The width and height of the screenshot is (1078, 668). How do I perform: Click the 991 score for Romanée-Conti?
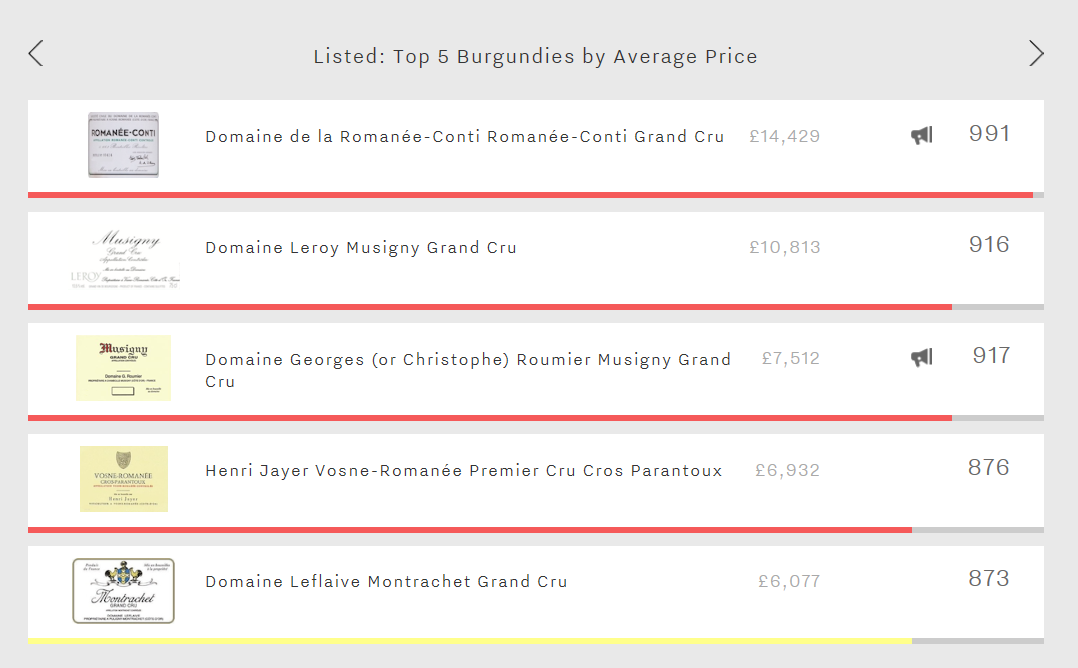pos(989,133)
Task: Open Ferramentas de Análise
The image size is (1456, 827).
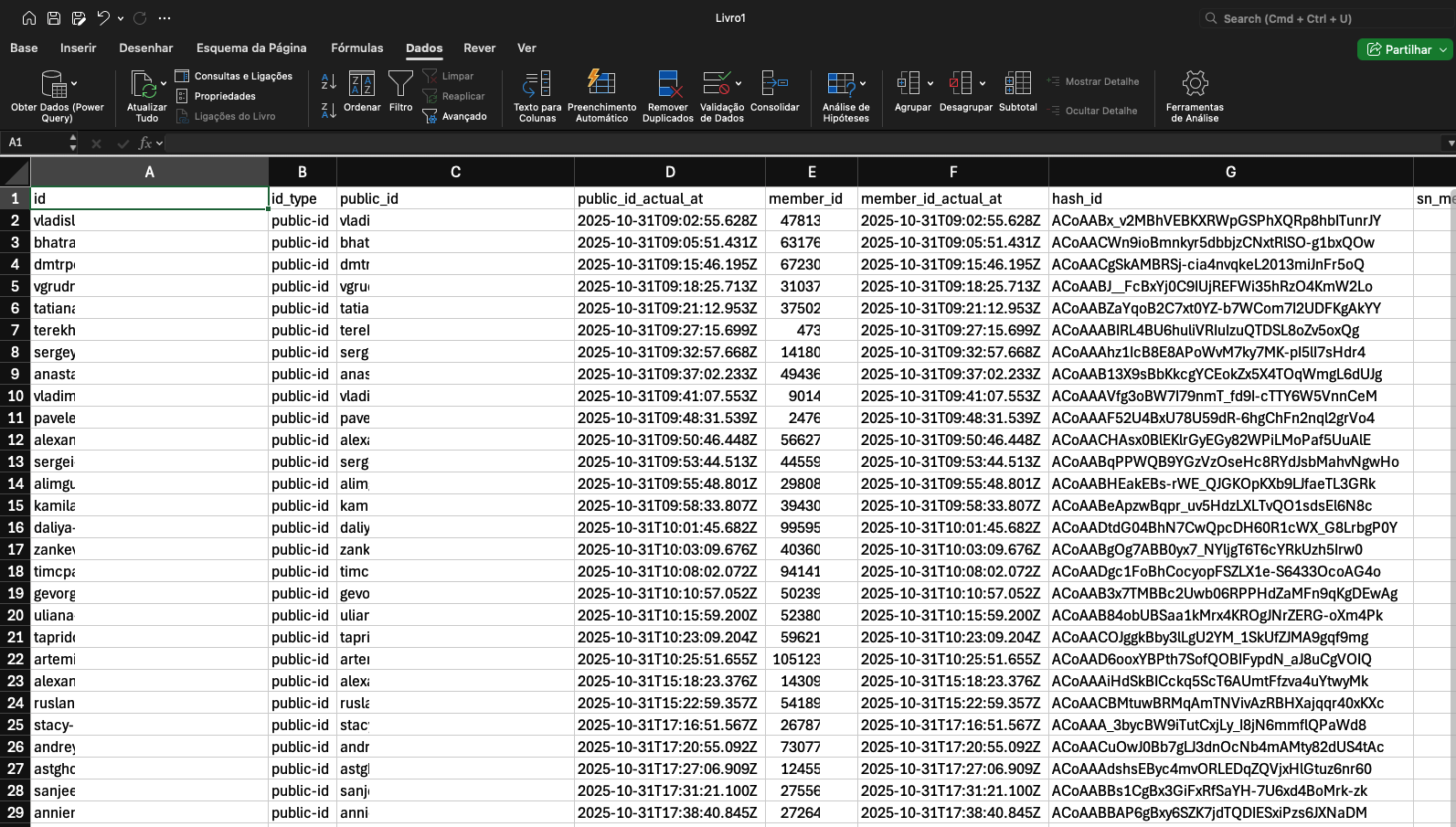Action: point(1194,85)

§ **ACTIVITY**
Transcribe all the records above word for word, without their images.

§ **TASK RESULT**
The width and height of the screenshot is (1078, 668). How do I perform: Click the 991 score for Romanée-Conti?
pos(989,133)
Task: Open Ferramentas de Análise
The image size is (1456, 827).
Action: point(1194,85)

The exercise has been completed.